## Supplied information
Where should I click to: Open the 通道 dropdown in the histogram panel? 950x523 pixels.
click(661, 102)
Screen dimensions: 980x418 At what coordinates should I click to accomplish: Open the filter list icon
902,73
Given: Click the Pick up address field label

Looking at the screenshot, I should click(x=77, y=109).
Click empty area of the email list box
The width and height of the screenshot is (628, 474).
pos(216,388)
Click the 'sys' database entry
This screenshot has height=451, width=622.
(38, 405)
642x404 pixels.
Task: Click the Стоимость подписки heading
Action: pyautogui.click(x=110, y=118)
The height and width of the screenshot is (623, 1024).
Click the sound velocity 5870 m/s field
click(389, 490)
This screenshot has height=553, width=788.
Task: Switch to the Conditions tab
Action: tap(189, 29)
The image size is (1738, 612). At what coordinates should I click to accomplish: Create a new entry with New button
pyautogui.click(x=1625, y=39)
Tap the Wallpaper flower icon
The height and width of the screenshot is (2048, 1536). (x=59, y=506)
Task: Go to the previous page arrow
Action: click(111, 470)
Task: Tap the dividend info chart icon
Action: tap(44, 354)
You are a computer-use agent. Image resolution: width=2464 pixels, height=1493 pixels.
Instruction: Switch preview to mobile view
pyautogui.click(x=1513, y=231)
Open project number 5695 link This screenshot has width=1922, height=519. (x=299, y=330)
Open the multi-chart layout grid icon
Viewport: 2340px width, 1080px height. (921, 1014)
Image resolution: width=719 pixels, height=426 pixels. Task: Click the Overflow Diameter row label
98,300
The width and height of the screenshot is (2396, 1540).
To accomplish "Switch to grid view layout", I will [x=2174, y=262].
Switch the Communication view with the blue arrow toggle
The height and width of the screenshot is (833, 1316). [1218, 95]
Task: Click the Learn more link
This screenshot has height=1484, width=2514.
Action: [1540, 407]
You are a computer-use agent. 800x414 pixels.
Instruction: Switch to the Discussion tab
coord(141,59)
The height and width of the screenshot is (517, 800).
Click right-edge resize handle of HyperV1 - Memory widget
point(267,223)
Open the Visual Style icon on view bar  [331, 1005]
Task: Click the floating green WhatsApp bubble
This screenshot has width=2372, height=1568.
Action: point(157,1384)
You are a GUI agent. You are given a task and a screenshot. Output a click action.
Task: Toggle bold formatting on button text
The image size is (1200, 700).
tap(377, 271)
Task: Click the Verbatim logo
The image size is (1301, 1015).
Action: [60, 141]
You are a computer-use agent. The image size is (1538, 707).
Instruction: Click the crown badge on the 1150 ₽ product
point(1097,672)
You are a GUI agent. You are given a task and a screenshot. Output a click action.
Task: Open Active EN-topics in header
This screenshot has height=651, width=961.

## Required work
Copy every one of the records above word for word.

## Task solution
Where should I click to: Open the 通道 dropdown in the histogram panel? 950x523 pixels.
click(661, 102)
Screen dimensions: 980x418 At what coordinates should I click to accomplish: Open the filter list icon
902,73
Given: Click the Pick up address field label

Looking at the screenshot, I should click(x=77, y=109).
Click empty area of the email list box
The width and height of the screenshot is (628, 474).
pos(216,388)
Click the 'sys' database entry
This screenshot has height=451, width=622.
(38, 405)
642x404 pixels.
Task: Click the Стоимость подписки heading
Action: pyautogui.click(x=110, y=118)
The height and width of the screenshot is (623, 1024).
Click the sound velocity 5870 m/s field
click(389, 490)
This screenshot has height=553, width=788.
Task: Switch to the Conditions tab
Action: tap(189, 29)
The image size is (1738, 612). At what coordinates should I click to accomplish: Create a new entry with New button
pyautogui.click(x=1625, y=39)
Tap the Wallpaper flower icon
The height and width of the screenshot is (2048, 1536). (x=59, y=506)
Task: Go to the previous page arrow
Action: click(111, 470)
Task: Tap the dividend info chart icon
Action: tap(44, 354)
You are a computer-use agent. Image resolution: width=2464 pixels, height=1493 pixels.
Instruction: Switch preview to mobile view
pyautogui.click(x=1513, y=231)
Open project number 5695 link This screenshot has width=1922, height=519. (x=299, y=330)
Open the multi-chart layout grid icon
Viewport: 2340px width, 1080px height. (921, 1014)
Image resolution: width=719 pixels, height=426 pixels. Task: Click the Overflow Diameter row label
98,300
The width and height of the screenshot is (2396, 1540).
To accomplish "Switch to grid view layout", I will [x=2174, y=262].
Switch the Communication view with the blue arrow toggle
The height and width of the screenshot is (833, 1316). [1218, 95]
Task: Click the Learn more link
This screenshot has height=1484, width=2514.
Action: [1540, 407]
You are a computer-use agent. 800x414 pixels.
Instruction: Switch to the Discussion tab
coord(141,59)
The height and width of the screenshot is (517, 800).
Click right-edge resize handle of HyperV1 - Memory widget
point(267,223)
Open the Visual Style icon on view bar  [331, 1005]
Task: Click the floating green WhatsApp bubble
This screenshot has width=2372, height=1568.
Action: point(157,1384)
You are a GUI agent. You are given a task and a screenshot. Output a click action.
Task: Toggle bold formatting on button text
The image size is (1200, 700).
tap(377, 271)
Task: Click the Verbatim logo
The image size is (1301, 1015).
Action: [60, 141]
You are a computer-use agent. The image size is (1538, 707).
Instruction: Click the crown badge on the 1150 ₽ product
point(1097,672)
You are a GUI agent. You are given a task and a screenshot. Output a click action.
Task: Open Active EN-topics in header
This screenshot has height=651, width=961.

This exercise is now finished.